Raw point clouds were processed using MountainsMap 6 (DigitalSurf, Besançon, France). Surfaces were leveled, and data representing dust or other adherent particles were deleted manually prior to analysis. A form removal algorithm was applied, and data spikes were removed by thresholding out the upper and lower 0.1% of data and soft-filtering (Spline filter according to ISO 16610-62, 2.5 μm cutoff) following Arman et al. (2016). Missing data points were filled using nearest a neighbor algorithm, as was required for generation of some of the microwear texture variables.

Each processed scan was analyzed using Toothfrax and SFrax (Surfract Corp, Norwich, VT) scale-sensitive fractal analysis (SSFA) software. Four surface texture variables were considered: area-scale fractal complexity (Asfc), scale of maximum complexity (Smc), length-scale anisotropy of relief (epLsar), and textural fill volume (Tfv). These together provide a texture snapshot that distinguishes surfaces with differing microwear feature sizes, shapes, and orientations and, in combination, provide a robust surface characterization appropriate for assessing differences in microwear pattern (Scott et al., 2006).

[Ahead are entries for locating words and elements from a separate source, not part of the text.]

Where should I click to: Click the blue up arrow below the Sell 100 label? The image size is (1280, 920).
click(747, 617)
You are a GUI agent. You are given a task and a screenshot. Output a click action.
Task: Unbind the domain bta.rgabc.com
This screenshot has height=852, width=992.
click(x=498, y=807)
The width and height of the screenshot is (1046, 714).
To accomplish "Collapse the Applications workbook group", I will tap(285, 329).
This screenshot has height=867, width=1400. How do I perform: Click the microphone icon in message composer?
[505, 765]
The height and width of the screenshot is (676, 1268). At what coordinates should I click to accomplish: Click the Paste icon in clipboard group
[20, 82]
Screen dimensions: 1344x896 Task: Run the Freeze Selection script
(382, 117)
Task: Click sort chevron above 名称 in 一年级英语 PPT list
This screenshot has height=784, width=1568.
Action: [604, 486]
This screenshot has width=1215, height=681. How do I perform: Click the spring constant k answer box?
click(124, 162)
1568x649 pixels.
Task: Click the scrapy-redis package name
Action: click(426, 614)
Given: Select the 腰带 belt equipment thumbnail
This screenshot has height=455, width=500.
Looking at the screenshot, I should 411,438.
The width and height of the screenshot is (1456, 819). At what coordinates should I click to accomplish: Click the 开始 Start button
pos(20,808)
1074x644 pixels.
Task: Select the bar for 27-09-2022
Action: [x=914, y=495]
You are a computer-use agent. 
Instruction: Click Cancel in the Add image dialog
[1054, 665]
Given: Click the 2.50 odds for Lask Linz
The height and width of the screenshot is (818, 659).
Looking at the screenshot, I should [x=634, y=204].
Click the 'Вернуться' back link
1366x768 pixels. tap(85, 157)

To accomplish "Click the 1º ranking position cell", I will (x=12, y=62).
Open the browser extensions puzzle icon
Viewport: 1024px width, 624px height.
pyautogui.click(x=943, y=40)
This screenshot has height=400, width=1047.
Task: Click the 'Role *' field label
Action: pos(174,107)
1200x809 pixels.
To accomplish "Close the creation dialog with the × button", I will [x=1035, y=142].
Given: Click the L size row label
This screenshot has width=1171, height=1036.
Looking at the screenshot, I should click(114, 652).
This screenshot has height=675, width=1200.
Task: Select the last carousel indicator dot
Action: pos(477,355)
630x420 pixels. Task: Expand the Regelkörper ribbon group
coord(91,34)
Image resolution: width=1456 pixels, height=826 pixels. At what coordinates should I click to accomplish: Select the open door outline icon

In addition, ISO 25178-2 parameters were calculated in MountainsMap 6 (Digital Surf Corp, Besançon, France). ISO parameters used here include skewness (Ssk), maximum peak height (Sp), maximum height (Sz), extreme peak height (Sxp), root mean square gradient (Sdq), developed interfacial area ratio (Sdr), pit void volume (Vvv), five-point pit height (S5v), mean dale area (Sda), and mean dale volume (Sdv). Descriptions of these measures and their mathematical underpinnings can be found in the surface metrology literature (e.g., Ţălu et al., 2014).

2.6 Dietary data

The research team conducted basic dietary interviews to determine general dietary patterns at the time of tooth molding. We asked participants to list the foods that they had eaten in the past 24 hr, the foods that they had eaten in the past week, and whether or not the weekly summary was an accurate reflection of their general diet over the preceding month.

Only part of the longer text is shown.